**TASK BRIEF:**
Rewrite every entry below, replacing each "computer-use agent" with "desktop automation agent" and leaving everything else unchanged.

**DATASET CONTENT:**
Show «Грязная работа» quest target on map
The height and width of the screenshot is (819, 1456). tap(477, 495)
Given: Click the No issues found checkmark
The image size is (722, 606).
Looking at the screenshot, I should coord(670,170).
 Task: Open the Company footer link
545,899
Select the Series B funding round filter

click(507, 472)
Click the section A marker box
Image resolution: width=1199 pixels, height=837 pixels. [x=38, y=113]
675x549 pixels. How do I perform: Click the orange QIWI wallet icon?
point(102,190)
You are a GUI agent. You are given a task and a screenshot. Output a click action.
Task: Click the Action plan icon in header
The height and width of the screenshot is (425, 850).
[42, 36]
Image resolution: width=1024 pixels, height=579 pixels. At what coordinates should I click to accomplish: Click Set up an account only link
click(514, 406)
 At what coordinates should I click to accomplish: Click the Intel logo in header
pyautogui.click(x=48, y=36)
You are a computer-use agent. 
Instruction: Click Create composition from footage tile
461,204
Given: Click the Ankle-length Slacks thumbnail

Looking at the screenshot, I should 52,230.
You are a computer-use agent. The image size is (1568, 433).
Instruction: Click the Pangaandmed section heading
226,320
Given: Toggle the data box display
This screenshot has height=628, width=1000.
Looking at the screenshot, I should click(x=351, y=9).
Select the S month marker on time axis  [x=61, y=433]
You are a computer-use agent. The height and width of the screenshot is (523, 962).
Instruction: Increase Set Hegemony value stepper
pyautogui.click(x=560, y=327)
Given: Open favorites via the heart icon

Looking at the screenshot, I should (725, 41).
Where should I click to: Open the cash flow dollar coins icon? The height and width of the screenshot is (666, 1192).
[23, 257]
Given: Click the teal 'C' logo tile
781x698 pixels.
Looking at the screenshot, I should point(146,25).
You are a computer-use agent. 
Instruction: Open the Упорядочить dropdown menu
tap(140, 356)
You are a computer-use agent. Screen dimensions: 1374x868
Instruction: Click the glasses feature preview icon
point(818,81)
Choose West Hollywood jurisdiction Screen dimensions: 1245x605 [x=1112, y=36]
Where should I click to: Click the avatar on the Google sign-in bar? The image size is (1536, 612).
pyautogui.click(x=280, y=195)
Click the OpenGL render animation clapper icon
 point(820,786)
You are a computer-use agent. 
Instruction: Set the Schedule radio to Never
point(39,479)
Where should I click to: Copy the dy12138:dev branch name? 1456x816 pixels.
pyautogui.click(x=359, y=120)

**REPLY TO THE EXERCISE:**
Show «Грязная работа» quest target on map
The height and width of the screenshot is (819, 1456). tap(477, 495)
Given: Click the No issues found checkmark
The image size is (722, 606).
Looking at the screenshot, I should coord(670,170).
 Task: Open the Company footer link
545,899
Select the Series B funding round filter

click(507, 472)
Click the section A marker box
Image resolution: width=1199 pixels, height=837 pixels. [x=38, y=113]
675x549 pixels. How do I perform: Click the orange QIWI wallet icon?
point(102,190)
You are a GUI agent. You are given a task and a screenshot. Output a click action.
Task: Click the Action plan icon in header
The height and width of the screenshot is (425, 850).
[42, 36]
Image resolution: width=1024 pixels, height=579 pixels. At what coordinates should I click to accomplish: Click Set up an account only link
click(514, 406)
 At what coordinates should I click to accomplish: Click the Intel logo in header
pyautogui.click(x=48, y=36)
You are a desktop automation agent. 
Instruction: Click Create composition from footage tile
461,204
Given: Click the Ankle-length Slacks thumbnail

Looking at the screenshot, I should 52,230.
You are a desktop automation agent. The image size is (1568, 433).
Instruction: Click the Pangaandmed section heading
226,320
Given: Toggle the data box display
This screenshot has height=628, width=1000.
Looking at the screenshot, I should click(x=351, y=9).
Select the S month marker on time axis  [x=61, y=433]
You are a desktop automation agent. The height and width of the screenshot is (523, 962).
Instruction: Increase Set Hegemony value stepper
pyautogui.click(x=560, y=327)
Given: Open favorites via the heart icon

Looking at the screenshot, I should (725, 41).
Where should I click to: Open the cash flow dollar coins icon? The height and width of the screenshot is (666, 1192).
[23, 257]
Given: Click the teal 'C' logo tile
781x698 pixels.
Looking at the screenshot, I should point(146,25).
You are a desktop automation agent. 
Instruction: Open the Упорядочить dropdown menu
tap(140, 356)
You are a desktop automation agent. Screen dimensions: 1374x868
Instruction: Click the glasses feature preview icon
point(818,81)
Choose West Hollywood jurisdiction Screen dimensions: 1245x605 [x=1112, y=36]
Where should I click to: Click the avatar on the Google sign-in bar? The image size is (1536, 612).
pyautogui.click(x=280, y=195)
Click the OpenGL render animation clapper icon
 point(820,786)
You are a desktop automation agent. 
Instruction: Set the Schedule radio to Never
point(39,479)
Where should I click to: Copy the dy12138:dev branch name? 1456x816 pixels.
pyautogui.click(x=359, y=120)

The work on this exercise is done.